Александра Николаевна надула губы.
— Живность ваша останется, не беспокойтесь. Еще больше разведется.
— Каким же манером?
— Не язвите. А если временно поубавится зайцев и грачей, то ради настоящего леса, я уверена, никто об этом жалеть не будет.
Недогонов внимательно и оценивающе посмотрел на Александру Николаевну. «Неужели и вправду ей отдали на откуп это дело?» — недоумевал он.
— Запомните одно, Александра Николаевна, — спокойно и холодно сказал Недогонов. — Если вы начнете корчевать ягодные кустарники и кислицы, то я подожгу ваш лесхоз.
Александра Николаевна деланно рассмеялась, не понимая, в шутку или всерьез это сказано.
— С лесом дело решенное, Михаил Михайлович. Облуправление утвердило мой план. Лесхозу отпущены средства, техника. Буквально на днях начинаем раскорчевку.
Недогонов долго молчал. Обдумывал.
— Тогда, Александра Николаевна, я объявляю вам войну. Без утайки говорю: буду мешать вам.
— И я вам скажу: сделаю все, чтобы заложить новый лес.
— Посмотрим! — весело и зло сказал Недогонов.
— Посмотрим! — ответила Александра Николаевна.
Недогонов действительно объявил войну лесхозу. Сначала он обивал пороги сельсовета и правления местного колхоза, но единомышленников не нашел. Тогда стал теребить районные власти. И тоже безрезультатно.

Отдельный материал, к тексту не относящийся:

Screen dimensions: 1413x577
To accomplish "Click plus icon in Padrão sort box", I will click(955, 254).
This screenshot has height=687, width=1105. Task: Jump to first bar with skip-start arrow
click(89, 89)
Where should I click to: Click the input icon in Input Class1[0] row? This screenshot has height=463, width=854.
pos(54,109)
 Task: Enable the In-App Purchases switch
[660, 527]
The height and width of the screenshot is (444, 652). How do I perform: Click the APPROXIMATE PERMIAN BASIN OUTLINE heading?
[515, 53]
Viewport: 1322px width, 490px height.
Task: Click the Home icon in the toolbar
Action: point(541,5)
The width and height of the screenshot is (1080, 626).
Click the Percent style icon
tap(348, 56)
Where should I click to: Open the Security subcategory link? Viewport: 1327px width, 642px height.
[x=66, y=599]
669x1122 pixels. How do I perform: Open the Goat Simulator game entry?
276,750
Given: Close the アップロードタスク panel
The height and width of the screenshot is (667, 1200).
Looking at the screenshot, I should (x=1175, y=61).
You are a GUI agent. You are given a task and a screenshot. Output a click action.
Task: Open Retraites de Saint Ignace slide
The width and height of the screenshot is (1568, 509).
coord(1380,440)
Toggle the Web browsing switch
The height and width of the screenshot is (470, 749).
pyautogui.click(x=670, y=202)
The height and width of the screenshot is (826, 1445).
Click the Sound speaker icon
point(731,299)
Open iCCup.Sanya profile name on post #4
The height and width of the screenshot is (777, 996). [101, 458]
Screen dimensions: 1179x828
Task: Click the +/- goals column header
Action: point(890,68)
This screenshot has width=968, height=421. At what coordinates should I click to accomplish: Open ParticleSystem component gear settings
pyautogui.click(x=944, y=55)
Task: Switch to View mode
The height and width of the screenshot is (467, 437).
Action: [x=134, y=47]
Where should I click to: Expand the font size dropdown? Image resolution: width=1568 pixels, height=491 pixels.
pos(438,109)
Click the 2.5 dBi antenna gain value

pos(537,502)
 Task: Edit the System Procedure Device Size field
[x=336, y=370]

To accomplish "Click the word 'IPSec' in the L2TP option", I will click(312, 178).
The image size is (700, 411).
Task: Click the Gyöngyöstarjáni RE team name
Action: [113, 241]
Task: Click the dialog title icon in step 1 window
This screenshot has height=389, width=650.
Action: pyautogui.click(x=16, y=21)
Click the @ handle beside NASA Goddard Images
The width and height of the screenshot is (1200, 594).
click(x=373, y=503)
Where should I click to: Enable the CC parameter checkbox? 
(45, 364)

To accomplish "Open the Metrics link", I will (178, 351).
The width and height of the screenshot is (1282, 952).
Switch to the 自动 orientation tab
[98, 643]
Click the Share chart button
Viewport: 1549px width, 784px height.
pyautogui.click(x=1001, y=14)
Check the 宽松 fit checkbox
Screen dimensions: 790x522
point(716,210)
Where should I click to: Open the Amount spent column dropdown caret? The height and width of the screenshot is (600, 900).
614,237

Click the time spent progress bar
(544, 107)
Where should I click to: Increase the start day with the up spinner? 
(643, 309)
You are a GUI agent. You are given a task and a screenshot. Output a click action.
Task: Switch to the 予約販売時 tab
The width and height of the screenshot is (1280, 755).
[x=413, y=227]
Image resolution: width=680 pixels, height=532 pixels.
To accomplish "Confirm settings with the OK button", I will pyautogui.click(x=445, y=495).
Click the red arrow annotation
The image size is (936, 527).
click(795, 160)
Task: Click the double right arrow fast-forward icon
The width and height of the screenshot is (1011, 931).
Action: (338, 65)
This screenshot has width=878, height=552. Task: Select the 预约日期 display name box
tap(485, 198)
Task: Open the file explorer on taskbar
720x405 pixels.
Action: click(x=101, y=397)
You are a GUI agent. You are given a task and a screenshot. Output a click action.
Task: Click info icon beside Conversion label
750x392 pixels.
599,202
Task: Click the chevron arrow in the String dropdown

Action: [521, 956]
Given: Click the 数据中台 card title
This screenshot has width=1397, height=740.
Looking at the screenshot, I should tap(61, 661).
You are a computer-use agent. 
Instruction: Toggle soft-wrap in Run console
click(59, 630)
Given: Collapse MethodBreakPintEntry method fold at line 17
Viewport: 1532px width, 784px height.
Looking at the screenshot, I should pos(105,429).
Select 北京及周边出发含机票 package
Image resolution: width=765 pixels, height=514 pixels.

А лесхоз стал потихоньку окапываться. Десятки гектаров в пойме и на песках уже засадили новыми деревьями. Начали корчевать терновники. Кое-где распахали целинные участки степи с вековым бурьяном, с кочками жесткого, как проволока, типчака. Недогонов нашел там и сохранил как улики остатки гнездовий стрепетов, сов, куропаток, степных орлов. Он возил их в область, в управления лесничества и охотничьих хозяйств. Там выслушивали, соглашались, обещали поддержку. Но время шло, лесхоз набирал силу, а Недогонов отчаивался.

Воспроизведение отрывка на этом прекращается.